Employees of the former St. Clare's Hospital in Schenectady have been fighting for years to get their pensions back. New York Attorney General Tish James is in Schenectady updating the pensioners.
St. Clare’s hospital shut its doors permanently 13 years ago. The Catholic hospital was absorbed by Ellis Medicine following a recommendation from a state commission on consolidating healthcare facilities in the state. St. Clare's pension fund was established in 1959, about 10 years after the Albany Roman Catholic Diocese co-founded the hospital.
In March 2019, the St. Clare's Corporation petitioned the state Supreme Court to dissolve, claiming it had run out of money to distribute to some 1,100 pensioners. The fund was decimated in the 2008 recession.
According to the Daily Gazette, St. Clare's had made only partial deposits to its pension fund in three years and no deposit at all in the other seven years of the decade leading up to its 2008 closure.
New York state did pay St. Clare's $58 million to cover transition costs including $28.5 million to cover the pension fund's anticipated needs. A move to drop federal pension insurance protection in the 1990s doomed the fund.

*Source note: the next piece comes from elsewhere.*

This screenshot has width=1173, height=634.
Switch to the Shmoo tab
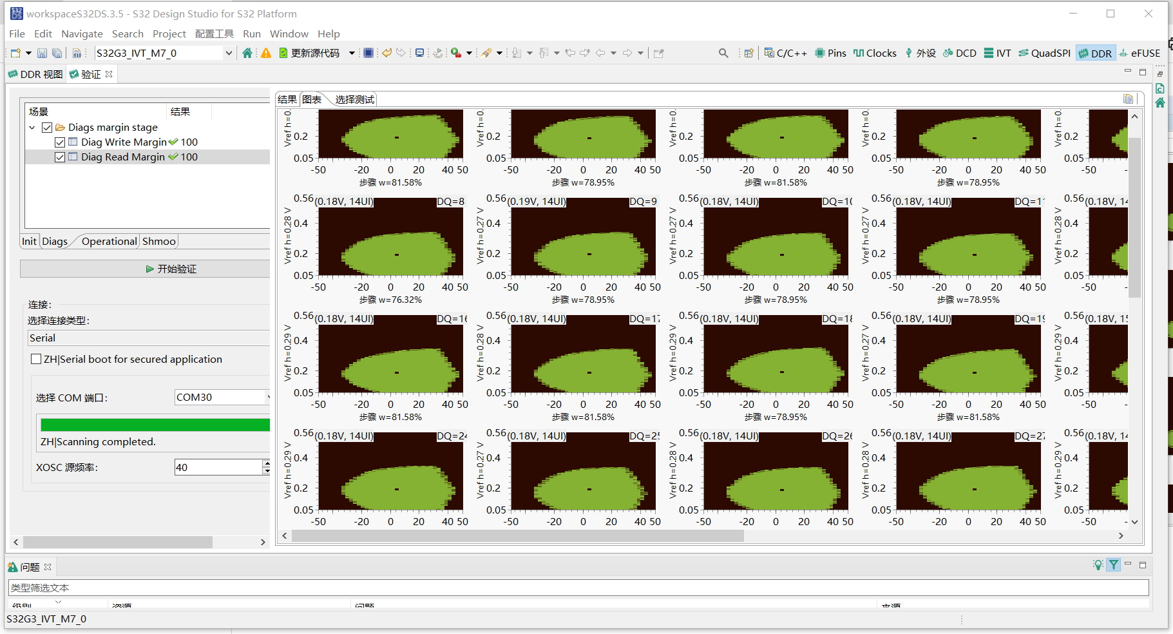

Mary Hartshorne co-chairs the St. Claire’s Pensioner’s Committee: "For us to be treated like this is a shame and we have begged for answers from the diocese," said Hartshorne.
Pensioners pressed on. They rallied at the state capitol. They filed a lawsuit. They met at various times with elected officials including Democratic 110th district Assemblymember Phil Steck, who said the pension plan was clearly insolvent before the 2008 recession effectively wiped out the plan's money, and the Roman Catholic Church shoulders a measure of responsibility for the pension fiasco.
"The Catholic Church just got a tremendous amount of money from the sale of Fidelis Care and from the Cabrini Fund, they have to step up to the plate and join with the state in setting this situation right," said Steck.
Republican state Senator Jim Tedisco pointed to New York State's involvement in the pension collapse.
"They were right-sizing their health-care system," Tedisco said. They had a Berger Commission. They said St. Clare's hospital, who provided for the sickest and the lowest income individuals time and time again, who did not receive payments in many instances but kept caring for those people, they were the one hospital, maybe in this entire Capital District area, certainly in Schenectady County in that region, who were taking care of patients who probably couldn't afford to pay or could afford to pay a limited amount. And now you've got 1,100 or more citizens who are either being reduced drastically with their pension that they were promised, or a good portion of them not receiving any of their pension. That's totally unacceptable."
Pensioners' cries for help to Governor Andrew Cuomo and Governor Kathy Hochul seemed to fall on deaf ears.
The Times Union reports today James is suing the Roman Catholic Diocese of Albany over the alleged mismanagement of the pension fund, seeking restitution for the pensioners.
The paper says the lawsuit alleges that Albany diocese officials, including former Bishop Howard Hubbard, mismanaged the fund and lied to the Internal Revenue Service, telling the agency that required annual contributions were being made to the pension plan.
The diocese did not immediately respond to a request for comment.